Almost dropped this game at mission 15. Terrible mission, simply terrible. You have to collect a certain number of resources to win. There are limited resources near your starting locations and the only other two collection points are near the enemy base and near a route frequently traveled by troops. You can't build units, the enemy base has infinite resources and if damaged will relocate to another place. If it's destroyed then another base will be deployed on the map. Still, it doesn't sound that hard, right? Doable enough, isn't it? Not with this pathfinding. Have fun babysitting retarded children that gleefully charge into abattoirs. Failed that mission so many times due to gatherers walking straight into the enemy base or taking six trillion hour long routes around the map.
Also found it rather amusing how on the first mission that introduces an enemy ship, the protagonists go out of their way to point out how eliminating enemy gatherers will eventually stop their reinforcements, but the AI has infinite resources and machine gun fires new units out of its base.
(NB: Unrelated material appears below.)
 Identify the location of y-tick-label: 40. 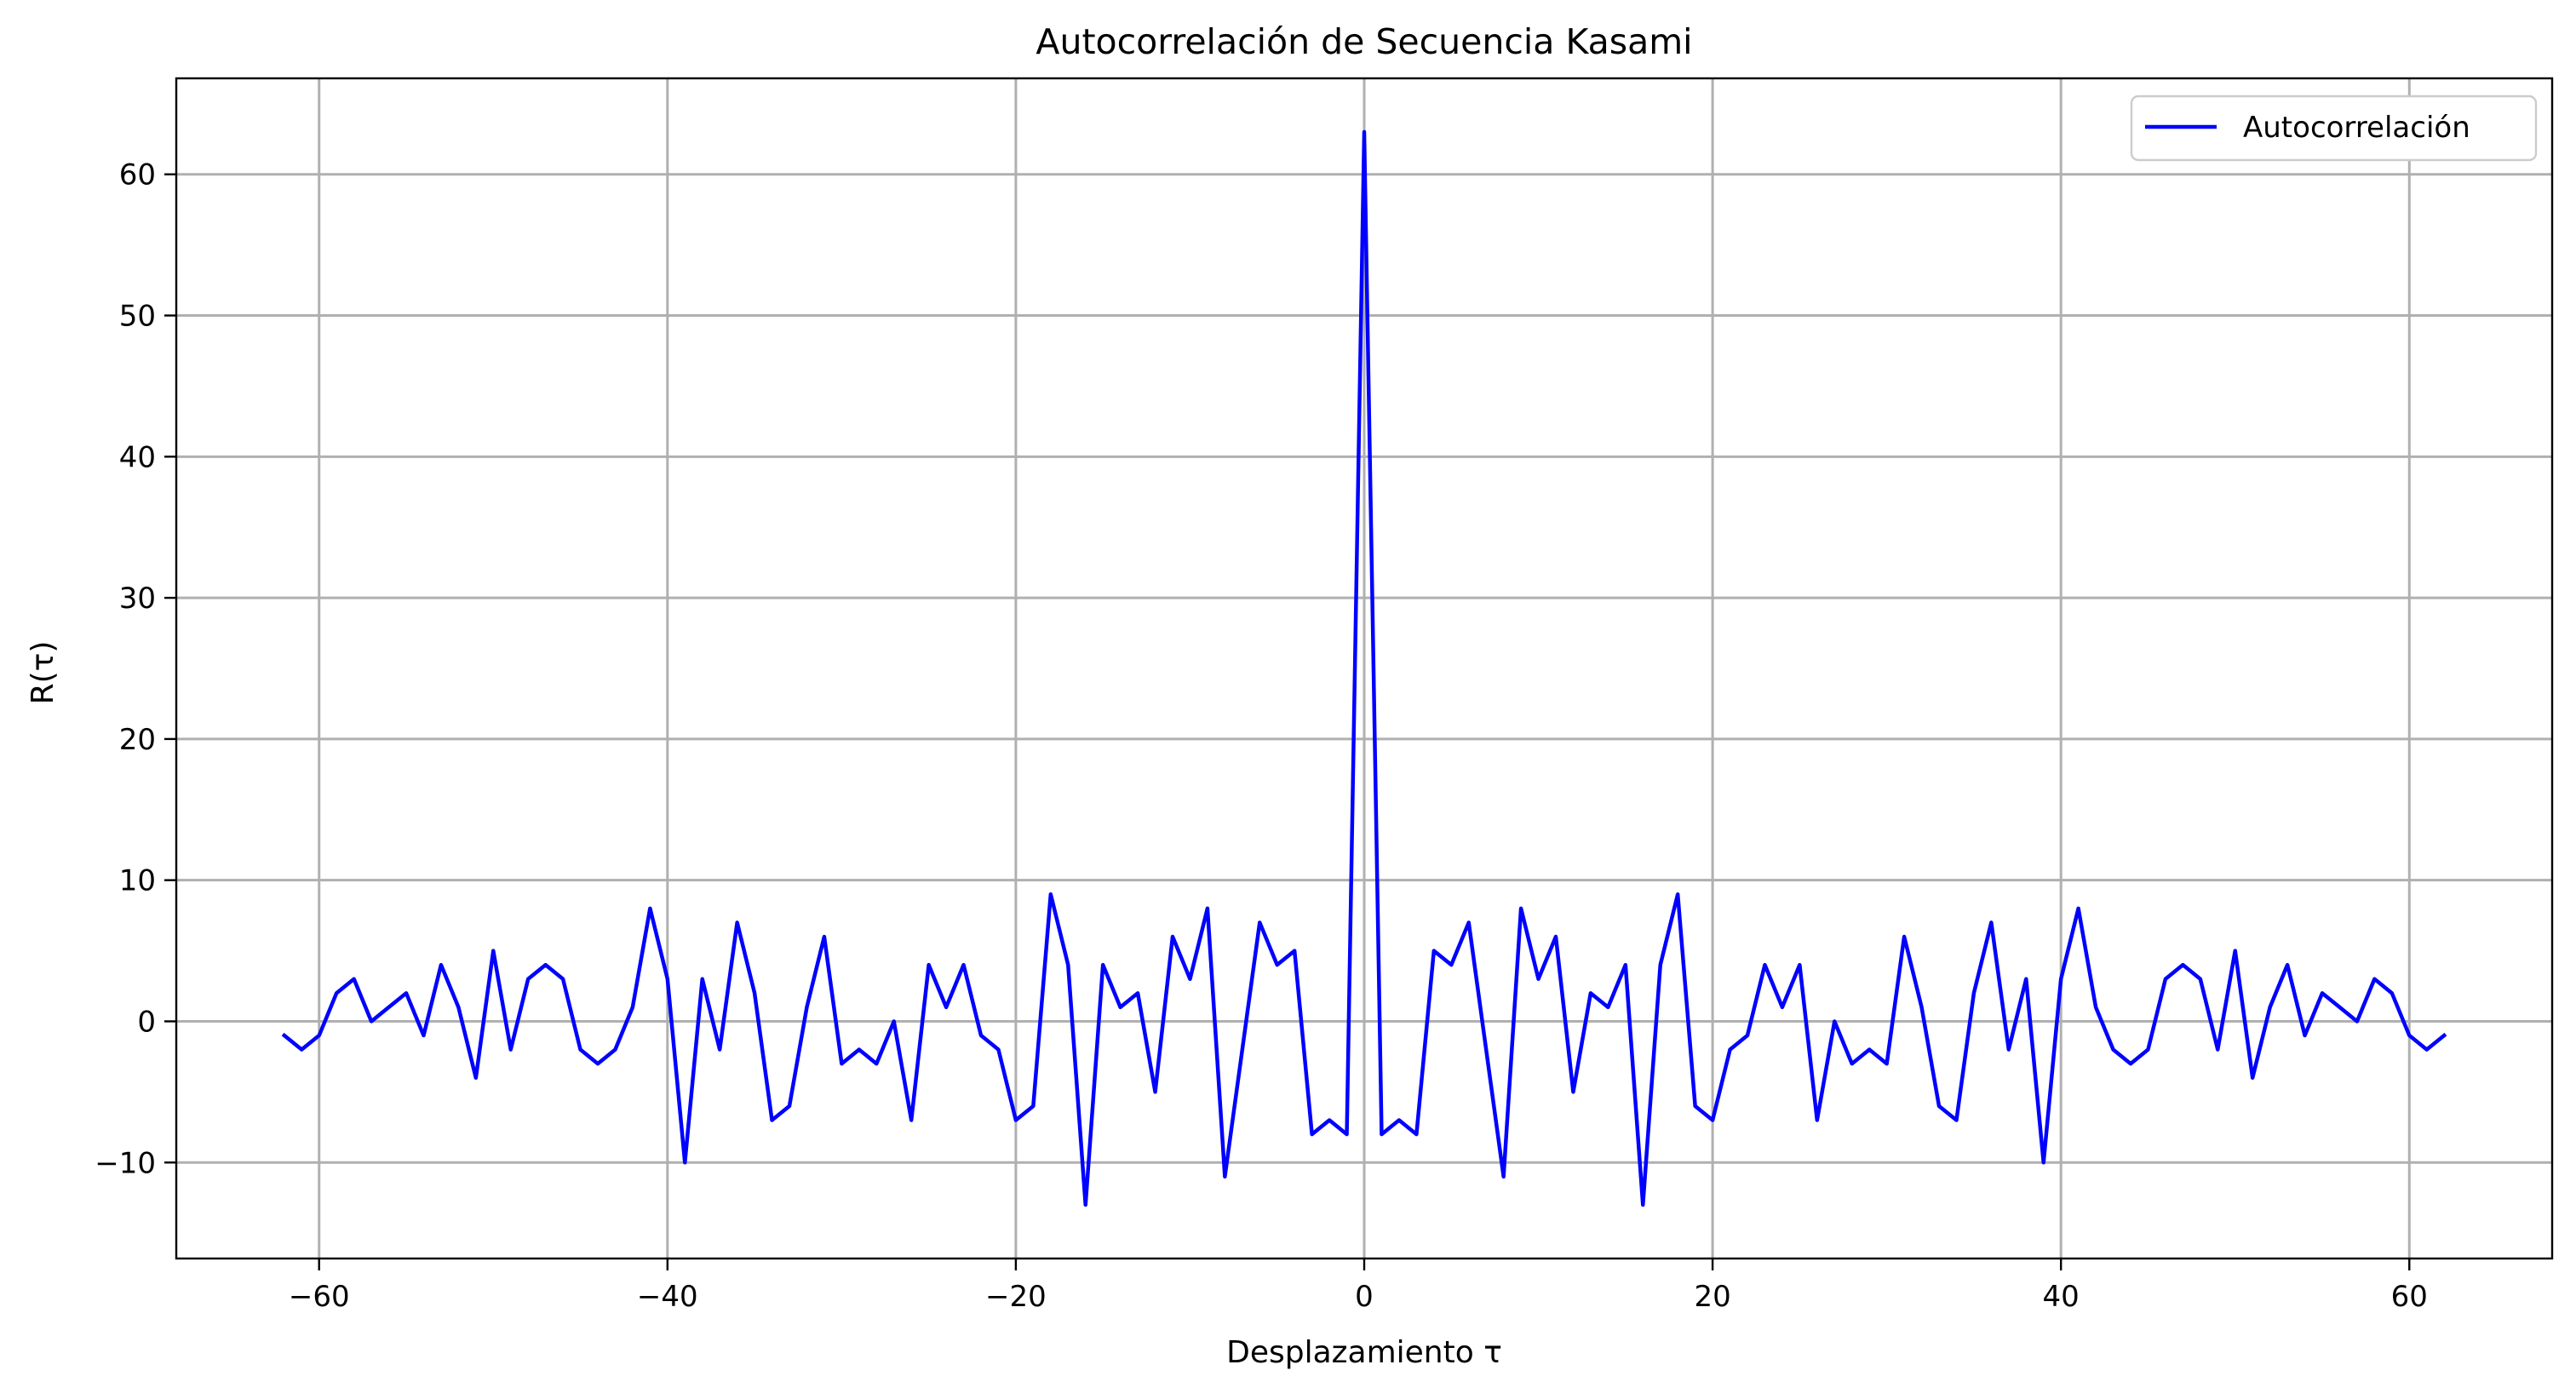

I still enjoyed the gameplay quite a bit at times. There's a somewhat decent game hidden deep beneath all those issues. If this were a PC game or at the very least on a real console then it might've been alright.
Anyway, the characters are pretty much cardboard cutouts and there's really nothing to them at all. No character building, no entertaining interactions, nothing. They don't even change expressions during cutscenes. Children of Mana, also on the DS, had characters changing expressions during conversations and events...
The graphics are pretty good for a DS game. Maps are radical, sprites are tubular and character art, despite being static, is alright. That's about it for the visuals.
It's a Mana game, so the soundtrack is decent enough.
The story isn't anything interesting. The story in all these Mana games, with the exception of Legend, is pretty much worthless anyway. Bad guys are up to no good, stop them. Anyway, this game takes place before Trials of Mana, so you'll encounter quite a few locations and characters from it and I guess that's nice. I did find the fact that you keep on fighting the same characters over and over again to be quite annoying. It's a bit amusing at first to see them return for another beating and all that, but after the third and fourth encounter with the same dude, it just gets real tiresome.
So, yea, Heroes of Mana... Fucking hell.
Oh and I didn't like how Wisp was rude towards Shade. Leave Shade alone, he's cool.
Well then, onwards to Dawn of Mana. Apparently that one isn't all that great either.